> _Selected excerpt_:
______________________________
On 01 Mar 2013, at 20:03, Craig Weinberg wrote:



On Friday, March 1, 2013 12:41:52 PM UTC-5, Bruno Marchal wrote:

On 01 Mar 2013, at 16:42, Craig Weinberg wrote:



On Friday, March 1, 2013 10:23:24 AM UTC-5, Bruno Marchal wrote:

On 01 Mar 2013, at 01:11, Craig Weinberg wrote:



On Thursday, February 28, 2013 5:37:50 PM UTC-5, Brent wrote:
On 2/28/2013 1:50 PM, Craig Weinberg wrote:
You have no way of knowing what I can't know about you either.

You have no way of knowing what ways I have of knowing what you know about what ways John knows of having ways of knowing about what you can know...either. :-)

Brent
blather, n. strings of words in the form of assertions having no testable consequences.

Calling it blather doesn't change the fact that you can't make an omniscient claim against someone else's non-omniscience.

You are the one claiming knowing that all machines cannot think.

I don't know that all machines cannot think,

Thanks God.



but I understand why the reasons for assuming that they ever could are rooted in bad assumptions from the start.


Which bad assumption? You never give them without begging the question.

The assumption is that sense can be reduced to or produced by arithmetic.

You have not yet studied comp. That assumption is not in comp. On the contrary it is shown explicitly that machine's sense is not reducible in any way to anything finitely presentable. I can excuse you because comp + materialism leads to that error, and many account of comp do that error, but both UDA and AUDA single that error. On the contrary, computer science and mathematical logic prevents computationalism, well understood, to fall in the reductionist trap. But you are the one continuing to defend a reductionist conception of numbers and machines.




We can see this in the language example that I mentioned:

If we have some written characters is it possible to categorize them optically, but these categories don't lead to discovery of any phonetic information. Likewise, phonetic information doesn't lead to any semantic information.
______________________________
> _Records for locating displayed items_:
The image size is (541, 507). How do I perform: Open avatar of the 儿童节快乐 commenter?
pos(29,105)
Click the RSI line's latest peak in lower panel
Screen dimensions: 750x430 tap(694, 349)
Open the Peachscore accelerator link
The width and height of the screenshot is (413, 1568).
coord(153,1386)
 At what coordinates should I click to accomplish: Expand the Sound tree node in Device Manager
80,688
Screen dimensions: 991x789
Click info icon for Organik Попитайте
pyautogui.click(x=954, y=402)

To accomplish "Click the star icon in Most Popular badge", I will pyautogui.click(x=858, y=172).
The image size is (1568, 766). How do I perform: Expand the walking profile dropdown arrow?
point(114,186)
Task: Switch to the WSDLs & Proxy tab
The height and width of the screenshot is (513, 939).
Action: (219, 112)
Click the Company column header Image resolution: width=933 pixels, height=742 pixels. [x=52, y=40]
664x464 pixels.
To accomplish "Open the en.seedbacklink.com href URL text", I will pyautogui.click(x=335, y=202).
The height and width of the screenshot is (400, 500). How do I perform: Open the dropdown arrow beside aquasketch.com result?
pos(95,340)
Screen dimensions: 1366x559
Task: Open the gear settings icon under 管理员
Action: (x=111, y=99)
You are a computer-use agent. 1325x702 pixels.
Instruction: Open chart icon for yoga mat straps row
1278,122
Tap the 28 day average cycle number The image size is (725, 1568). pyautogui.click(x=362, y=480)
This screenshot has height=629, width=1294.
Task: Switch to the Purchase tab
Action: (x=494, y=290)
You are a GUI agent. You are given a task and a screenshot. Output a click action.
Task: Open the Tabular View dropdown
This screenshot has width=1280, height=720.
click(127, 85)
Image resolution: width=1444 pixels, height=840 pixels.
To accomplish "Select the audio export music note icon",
______________________________
> _Given problem_: Please reproduce, word for word, the passage of the email exchange about whether machines can think that opens with the words containing "The assumption is" and closes with "numbers and machines.".

> _Solution_:
The assumption is that sense can be reduced to or produced by arithmetic.

You have not yet studied comp. That assumption is not in comp. On the contrary it is shown explicitly that machine's sense is not reducible in any way to anything finitely presentable. I can excuse you because comp + materialism leads to that error, and many account of comp do that error, but both UDA and AUDA single that error. On the contrary, computer science and mathematical logic prevents computationalism, well understood, to fall in the reductionist trap. But you are the one continuing to defend a reductionist conception of numbers and machines.